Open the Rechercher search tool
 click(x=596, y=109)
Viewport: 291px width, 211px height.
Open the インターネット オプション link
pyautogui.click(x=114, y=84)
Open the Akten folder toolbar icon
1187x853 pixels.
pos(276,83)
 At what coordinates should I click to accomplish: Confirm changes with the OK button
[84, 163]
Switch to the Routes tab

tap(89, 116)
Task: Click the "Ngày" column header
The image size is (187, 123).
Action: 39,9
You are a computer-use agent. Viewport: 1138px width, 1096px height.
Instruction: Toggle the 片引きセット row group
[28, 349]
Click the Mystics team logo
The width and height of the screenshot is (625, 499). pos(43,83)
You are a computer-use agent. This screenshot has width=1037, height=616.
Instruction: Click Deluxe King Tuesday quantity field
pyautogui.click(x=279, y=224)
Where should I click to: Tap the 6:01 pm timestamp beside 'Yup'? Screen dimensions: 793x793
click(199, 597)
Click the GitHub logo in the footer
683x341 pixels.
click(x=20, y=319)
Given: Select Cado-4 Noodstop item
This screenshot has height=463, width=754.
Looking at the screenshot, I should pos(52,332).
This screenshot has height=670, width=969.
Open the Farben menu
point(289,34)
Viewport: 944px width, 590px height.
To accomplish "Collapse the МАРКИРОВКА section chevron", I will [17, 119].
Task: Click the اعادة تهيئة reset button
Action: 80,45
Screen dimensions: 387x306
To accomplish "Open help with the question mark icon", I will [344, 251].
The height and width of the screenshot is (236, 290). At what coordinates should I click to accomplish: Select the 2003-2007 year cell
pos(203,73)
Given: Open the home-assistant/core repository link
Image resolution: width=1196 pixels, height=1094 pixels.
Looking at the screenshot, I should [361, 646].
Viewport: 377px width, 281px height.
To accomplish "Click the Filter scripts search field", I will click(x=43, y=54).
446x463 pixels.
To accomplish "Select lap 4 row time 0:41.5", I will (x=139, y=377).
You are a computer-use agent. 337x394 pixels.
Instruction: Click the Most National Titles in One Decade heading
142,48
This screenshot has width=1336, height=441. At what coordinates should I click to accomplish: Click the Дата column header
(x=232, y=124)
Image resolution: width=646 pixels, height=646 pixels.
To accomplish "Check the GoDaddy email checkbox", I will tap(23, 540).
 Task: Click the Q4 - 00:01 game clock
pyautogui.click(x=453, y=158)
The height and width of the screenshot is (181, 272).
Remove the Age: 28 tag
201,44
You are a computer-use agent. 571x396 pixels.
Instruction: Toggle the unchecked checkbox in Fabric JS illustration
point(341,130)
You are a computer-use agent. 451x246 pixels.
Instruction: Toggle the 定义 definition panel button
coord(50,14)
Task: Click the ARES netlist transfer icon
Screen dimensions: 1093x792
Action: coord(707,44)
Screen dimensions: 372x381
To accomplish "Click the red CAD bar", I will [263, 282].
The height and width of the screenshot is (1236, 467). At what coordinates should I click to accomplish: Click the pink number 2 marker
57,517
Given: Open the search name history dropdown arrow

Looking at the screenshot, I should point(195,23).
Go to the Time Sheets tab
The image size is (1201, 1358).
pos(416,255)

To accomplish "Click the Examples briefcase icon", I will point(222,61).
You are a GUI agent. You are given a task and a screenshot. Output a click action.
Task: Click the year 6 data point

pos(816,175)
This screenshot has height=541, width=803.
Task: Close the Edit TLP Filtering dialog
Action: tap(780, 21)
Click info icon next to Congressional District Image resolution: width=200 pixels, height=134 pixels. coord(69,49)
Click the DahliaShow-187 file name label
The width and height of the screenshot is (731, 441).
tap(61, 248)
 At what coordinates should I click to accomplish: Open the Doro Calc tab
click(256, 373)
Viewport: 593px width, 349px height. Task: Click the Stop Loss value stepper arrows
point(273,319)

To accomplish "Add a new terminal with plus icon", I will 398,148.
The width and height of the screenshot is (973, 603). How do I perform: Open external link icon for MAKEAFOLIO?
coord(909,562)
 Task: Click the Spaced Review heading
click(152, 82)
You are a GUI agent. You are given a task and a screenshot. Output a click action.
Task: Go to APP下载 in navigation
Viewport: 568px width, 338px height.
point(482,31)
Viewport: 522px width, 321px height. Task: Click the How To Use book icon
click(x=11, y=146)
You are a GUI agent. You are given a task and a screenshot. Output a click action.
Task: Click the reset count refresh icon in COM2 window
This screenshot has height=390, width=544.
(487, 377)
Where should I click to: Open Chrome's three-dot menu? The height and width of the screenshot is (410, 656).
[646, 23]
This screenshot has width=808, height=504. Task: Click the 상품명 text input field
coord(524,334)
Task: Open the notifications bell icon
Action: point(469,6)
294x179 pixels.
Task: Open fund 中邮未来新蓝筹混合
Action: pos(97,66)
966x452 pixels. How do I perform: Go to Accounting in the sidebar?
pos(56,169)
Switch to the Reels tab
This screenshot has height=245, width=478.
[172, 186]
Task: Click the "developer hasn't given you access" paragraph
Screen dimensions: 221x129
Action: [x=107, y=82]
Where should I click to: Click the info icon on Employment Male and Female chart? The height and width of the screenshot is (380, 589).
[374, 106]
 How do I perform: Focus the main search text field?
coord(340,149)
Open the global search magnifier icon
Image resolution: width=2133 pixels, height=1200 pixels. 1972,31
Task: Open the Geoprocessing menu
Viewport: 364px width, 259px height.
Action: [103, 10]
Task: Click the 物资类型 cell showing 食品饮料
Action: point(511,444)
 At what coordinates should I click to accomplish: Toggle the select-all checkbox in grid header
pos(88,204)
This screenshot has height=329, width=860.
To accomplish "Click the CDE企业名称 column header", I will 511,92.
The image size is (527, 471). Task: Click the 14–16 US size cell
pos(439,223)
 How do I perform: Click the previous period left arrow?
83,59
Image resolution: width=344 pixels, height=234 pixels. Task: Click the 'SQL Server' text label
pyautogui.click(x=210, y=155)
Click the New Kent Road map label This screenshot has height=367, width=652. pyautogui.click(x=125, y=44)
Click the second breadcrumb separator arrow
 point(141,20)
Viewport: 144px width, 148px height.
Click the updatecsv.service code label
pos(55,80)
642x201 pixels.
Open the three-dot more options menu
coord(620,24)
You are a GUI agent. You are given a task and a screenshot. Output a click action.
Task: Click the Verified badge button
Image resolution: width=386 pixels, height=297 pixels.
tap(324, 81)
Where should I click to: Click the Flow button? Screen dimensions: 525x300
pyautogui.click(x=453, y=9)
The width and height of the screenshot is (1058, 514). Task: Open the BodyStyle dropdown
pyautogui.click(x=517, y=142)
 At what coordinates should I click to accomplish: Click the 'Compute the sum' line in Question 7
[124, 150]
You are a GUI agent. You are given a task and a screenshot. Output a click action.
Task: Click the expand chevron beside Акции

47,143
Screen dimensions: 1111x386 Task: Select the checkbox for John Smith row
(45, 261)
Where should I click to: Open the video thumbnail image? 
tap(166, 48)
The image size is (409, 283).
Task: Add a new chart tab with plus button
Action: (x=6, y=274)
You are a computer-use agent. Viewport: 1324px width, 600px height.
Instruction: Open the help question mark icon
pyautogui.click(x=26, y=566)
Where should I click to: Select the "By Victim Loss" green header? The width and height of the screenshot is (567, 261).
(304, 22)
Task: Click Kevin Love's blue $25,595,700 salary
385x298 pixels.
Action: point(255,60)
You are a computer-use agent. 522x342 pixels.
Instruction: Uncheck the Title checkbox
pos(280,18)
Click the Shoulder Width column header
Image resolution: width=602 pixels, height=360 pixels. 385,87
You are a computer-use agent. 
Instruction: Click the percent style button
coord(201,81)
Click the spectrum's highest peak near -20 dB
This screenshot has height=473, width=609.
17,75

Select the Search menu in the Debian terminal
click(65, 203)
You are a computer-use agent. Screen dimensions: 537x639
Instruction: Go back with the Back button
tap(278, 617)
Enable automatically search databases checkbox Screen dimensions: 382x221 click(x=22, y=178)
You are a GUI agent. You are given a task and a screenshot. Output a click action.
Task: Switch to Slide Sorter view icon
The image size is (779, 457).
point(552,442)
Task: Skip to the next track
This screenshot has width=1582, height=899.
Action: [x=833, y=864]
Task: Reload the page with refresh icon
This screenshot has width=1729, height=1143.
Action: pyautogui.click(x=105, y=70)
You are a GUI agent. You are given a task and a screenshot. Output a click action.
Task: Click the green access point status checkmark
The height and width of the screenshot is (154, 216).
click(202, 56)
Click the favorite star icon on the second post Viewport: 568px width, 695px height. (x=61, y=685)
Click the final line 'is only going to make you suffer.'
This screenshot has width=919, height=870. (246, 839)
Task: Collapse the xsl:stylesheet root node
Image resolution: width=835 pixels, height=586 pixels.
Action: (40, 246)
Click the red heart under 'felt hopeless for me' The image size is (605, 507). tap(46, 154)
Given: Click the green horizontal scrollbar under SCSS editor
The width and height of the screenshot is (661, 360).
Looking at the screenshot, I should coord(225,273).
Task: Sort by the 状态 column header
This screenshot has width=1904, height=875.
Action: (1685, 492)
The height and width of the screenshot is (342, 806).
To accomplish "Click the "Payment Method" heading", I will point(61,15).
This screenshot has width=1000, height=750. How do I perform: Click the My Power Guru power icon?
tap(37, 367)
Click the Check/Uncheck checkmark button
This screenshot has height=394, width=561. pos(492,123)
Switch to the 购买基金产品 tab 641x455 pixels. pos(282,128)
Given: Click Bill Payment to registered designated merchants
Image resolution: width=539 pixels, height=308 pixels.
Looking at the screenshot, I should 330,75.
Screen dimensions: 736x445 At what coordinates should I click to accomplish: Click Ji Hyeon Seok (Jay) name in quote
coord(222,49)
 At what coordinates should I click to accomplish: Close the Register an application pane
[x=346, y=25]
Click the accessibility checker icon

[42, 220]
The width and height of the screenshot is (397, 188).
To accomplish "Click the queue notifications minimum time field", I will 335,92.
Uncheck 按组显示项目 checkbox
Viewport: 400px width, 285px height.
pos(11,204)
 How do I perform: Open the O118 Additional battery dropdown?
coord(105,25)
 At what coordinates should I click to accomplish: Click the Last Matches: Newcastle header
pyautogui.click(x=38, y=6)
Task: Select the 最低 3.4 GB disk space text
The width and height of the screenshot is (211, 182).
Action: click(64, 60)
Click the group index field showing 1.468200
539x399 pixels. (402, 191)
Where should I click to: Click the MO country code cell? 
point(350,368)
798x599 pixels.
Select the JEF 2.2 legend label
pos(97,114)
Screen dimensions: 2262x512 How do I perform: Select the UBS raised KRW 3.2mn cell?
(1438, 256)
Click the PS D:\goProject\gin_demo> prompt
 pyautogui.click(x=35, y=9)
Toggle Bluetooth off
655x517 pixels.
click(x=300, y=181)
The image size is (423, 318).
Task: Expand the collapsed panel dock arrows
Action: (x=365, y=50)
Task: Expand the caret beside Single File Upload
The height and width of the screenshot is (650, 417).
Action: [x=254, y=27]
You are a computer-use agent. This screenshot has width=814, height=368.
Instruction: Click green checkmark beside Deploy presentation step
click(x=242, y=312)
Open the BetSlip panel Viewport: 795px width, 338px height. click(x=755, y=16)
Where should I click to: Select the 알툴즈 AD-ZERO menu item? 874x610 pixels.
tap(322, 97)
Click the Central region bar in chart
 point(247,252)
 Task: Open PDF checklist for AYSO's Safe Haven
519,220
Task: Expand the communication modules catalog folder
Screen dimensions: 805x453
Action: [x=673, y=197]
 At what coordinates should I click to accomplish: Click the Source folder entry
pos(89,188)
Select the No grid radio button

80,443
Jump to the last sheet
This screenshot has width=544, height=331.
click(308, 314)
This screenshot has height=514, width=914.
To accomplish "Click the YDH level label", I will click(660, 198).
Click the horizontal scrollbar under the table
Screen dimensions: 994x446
########################################
* WHAT THE EXERCISE ASKS: All lines in the listing above from the line containing "Instruction: Click Deluxe" to the line containing "446x463 pixels.", inclusive, should be retyped exactly; no other lines should appear.

* OUTPUT FOR THIS EXERCISE:
Instruction: Click Deluxe King Tuesday quantity field
pyautogui.click(x=279, y=224)
Where should I click to: Tap the 6:01 pm timestamp beside 'Yup'? Screen dimensions: 793x793
click(199, 597)
Click the GitHub logo in the footer
683x341 pixels.
click(x=20, y=319)
Given: Select Cado-4 Noodstop item
This screenshot has height=463, width=754.
Looking at the screenshot, I should pos(52,332).
This screenshot has height=670, width=969.
Open the Farben menu
point(289,34)
Viewport: 944px width, 590px height.
To accomplish "Collapse the МАРКИРОВКА section chevron", I will [17, 119].
Task: Click the اعادة تهيئة reset button
Action: 80,45
Screen dimensions: 387x306
To accomplish "Open help with the question mark icon", I will [344, 251].
The height and width of the screenshot is (236, 290). At what coordinates should I click to accomplish: Select the 2003-2007 year cell
pos(203,73)
Given: Open the home-assistant/core repository link
Image resolution: width=1196 pixels, height=1094 pixels.
Looking at the screenshot, I should [361, 646].
Viewport: 377px width, 281px height.
To accomplish "Click the Filter scripts search field", I will click(x=43, y=54).
446x463 pixels.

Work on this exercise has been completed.